Snowshoeing Barlow Butte Trail, Oregon (10 mile loop)

It continues to feels like spring in the middle of winter with warm temperatures and rain in the mountains. On Sunday, Katie and I decided to brave the wet conditions and head to Barlow Pass SnoPark for a full day of snowshoeing. I wanted to try the Barlow Butte Trail #670 and Katie eagerly agreed. If only she knew what she was getting herself into! I failed to mention the trail listed a difficulty rating of "Expert/Strenuous". The plan was to hike to Barlow Butte, then follow the trail along Barlow Ridge before finally dropping down to Klingers Camp and heading back on the Barlow Road (3530). The entire loop is about 10 miles.

We started snowshoeing just after 8:30 AM in light drizzle with the temperature in the upper 30's. I was hoping for new snow, but it just wasn't meant to be. The trail was fairly firm and well-defined with snowshoe and nordic ski tracks, but we opted to leave our snowshoes on for added traction and to avoid postholing. Parts of the trail were bare due to tree coverage and snow melt runoff.

### DATA SHOWN
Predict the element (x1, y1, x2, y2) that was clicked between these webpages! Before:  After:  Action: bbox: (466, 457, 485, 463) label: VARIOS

### PROMPT
Could you copy the Barlow Butte snowshoe report word for word, from "We started snowshoeing" to "snow melt runoff."?

### EXERCISE SOLUTION
We started snowshoeing just after 8:30 AM in light drizzle with the temperature in the upper 30's. I was hoping for new snow, but it just wasn't meant to be. The trail was fairly firm and well-defined with snowshoe and nordic ski tracks, but we opted to leave our snowshoes on for added traction and to avoid postholing. Parts of the trail were bare due to tree coverage and snow melt runoff.